STEP 3: Estimate the causal effect#
Once we have identified the estimand, we can use any statistical method to estimate the causal effect.
Let’s use Linear Regression for simplicity.
[7]:
estimate = model.estimate_effect(identified_estimand,
method_name="backdoor.linear_regression")
print("Causal Estimate is " + str(estimate.value))
# Plot Slope of line between treamtent and outcome =causal effect
dowhy.plotter.plot_causal_effect(estimate, df[data_dict["treatment_name"]], df[data_dict["outcome_name"]])
Causal Estimate is 0.9935171602021482
Checking if the estimate is correct#
[8]:
print("DoWhy estimate is " + str(estimate.value))
print ("Actual true causal effect was {0}".format(rvar))

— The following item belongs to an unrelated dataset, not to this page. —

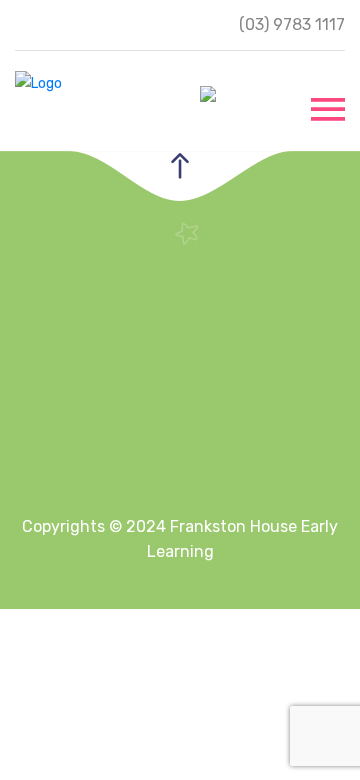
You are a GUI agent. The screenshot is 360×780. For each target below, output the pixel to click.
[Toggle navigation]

DoWhy estimate is 0.9935171602021482
Actual true causal effect was 1
Step 4: Refuting the estimate#
We can also refute the estimate to check its robustness to assumptions (aka sensitivity analysis, but on steroids).
Adding a random common cause variable#
[9]:
res_random=model.refute_estimate(identified_estimand, estimate, method_name="random_common_cause")
print(res_random)
Refute: Add a random common cause
Estimated effect:0.9935171602021482
New effect:0.9935092810253562
p value:0.98
Replacing treatment with a random (placebo) variable#
[10]:
res_placebo=model.refute_estimate(identified_estimand, estimate,
method_name="placebo_treatment_refuter", placebo_type="permute")
print(res_placebo)
Refute: Use a Placebo Treatment
Estimated effect:0.9935171602021482
New effect:-8.156450447636132e-06
p value:0.94
Removing a random subset of the data#
[11]:
res_subset=model.refute_estimate(identified_estimand, estimate,
method_name="data_subset_refuter", subset_fraction=0.9)
print(res_subset)
Refute: Use a subset of data
Estimated effect:0.9935171602021482
New effect:0.993059246455954
p value:0.8
As you can see, our causal estimator is robust to simple refutations.